Zombies are fenced by using an epoch mechanism similar to that of the Kafka transaction protocol. Epochs are tracked differently for each different storage backend, but the concepts behind them are the same. The epoch is incremented whenever a new active task comes online using an atomic write operation (atomic writes in MongoDB and Lighweight Transactions in Scylla). This ensures that there will never be two tasks with the same epoch. Whenever a write is sent to the remote, the atomic operation also ensures that the current writer's epoch is greater than or equal to the stored one, which in turn ensures that zombies are fenced.

Finally, we leverage Kafka Streams' changelog topics to ensure that all data is committed to remote storage before an active can begin processing. After flushing data to remote storage, the client also stores the last offset in the changelog topic that was flushed. On a restore, we read that offset and restore the changelog topic from that point onwards into the remote store. This allows the changelog to function as a write-ahead-log.

Performance

We can have our cake and eat it too when it comes to performance. The Responsive storage solution buffers writes and flushes concurrently, which affords writes negligible overhead to throughput.

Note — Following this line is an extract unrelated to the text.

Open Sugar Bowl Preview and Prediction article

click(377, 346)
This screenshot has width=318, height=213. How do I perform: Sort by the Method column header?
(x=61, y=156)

Reads are more complicated - physics dictates that reads from a remote store will never be as fast as reads from local storage. But will that affect your throughput? Responsive Platform provides many tools to ensure this isn't a problem:

  • Most Kafka Streams applications benefit tremendously from caching: there is only a single writer, which means that reading from cache is consistent. Some applications, such as windowed stores and aggregates, often read a very predictable subset of the data, which makes caching extremely effective.
  • Responsive Platform provides different types of stores that can be leveraged to meet your workload. In some scenarios, these specialized schemas may be more effective than the generic key-value stores provided by RocksDB. See the State Store API Reference for more details.
  • We have implemented various mechanisms to prevent unnecessary lookups to the remote storage. In windowed operations, for example, we implemented a localized Bloom Filter that prevents many negative lookups.
  • We implement Async Processing to concurrently process records within a single task, thus changing the upper limit of parallelization from the level of a Kafka partition to the level of a record key. This means that even in situations where remote reads cannot be avoided, they can be parallelized and have no effect on throughput.

Additional Features

Beyond providing functional parity with RocksDB, Responsive remote stores promise the ability to implement features that were not easy to implement with a RocksDB based solution.

Flexible Partitioning

Both MongoDB and ScyllaDB allow us to partition data independently of the Kafka partition. Responsive state stores takes advantages of this and allows flexibility with repartitioning - with a remote store, it is possible to increase the number of input partitions without changing the remote storage at all.

Time To Live

Already, Responsive offers time-to-live (or ttl) based on wall-clock - one of the most highly requested Kafka Streams features. The traditional RocksDB changelog restore mechanism means that implementing ttl is difficult, as the records in the changelog must be purged as well. Since records are only ever read into our remote store once, we can leverage Scylla's ttl feature and provide that functionality.

Interactive Queries

In the works is another highly requested feature: routing layers for Interactive Queries (IQ). In Kafka Streams, IQ only supports lookups on a single partition - any routing or scatter gather must be done by the client. Since Responsive's remote storage is backed by a fully distributed database, it can offer distributed queries that route the request to the correct node when queried from any node.

Patching Data

A common operation in data systems is to perform some manual surgery to remediate corrupted data. Since the Responsive remote stores are true databases, and do not rely on the recovering from the changelog topic, it is possible to patch the data in the remote stores directly.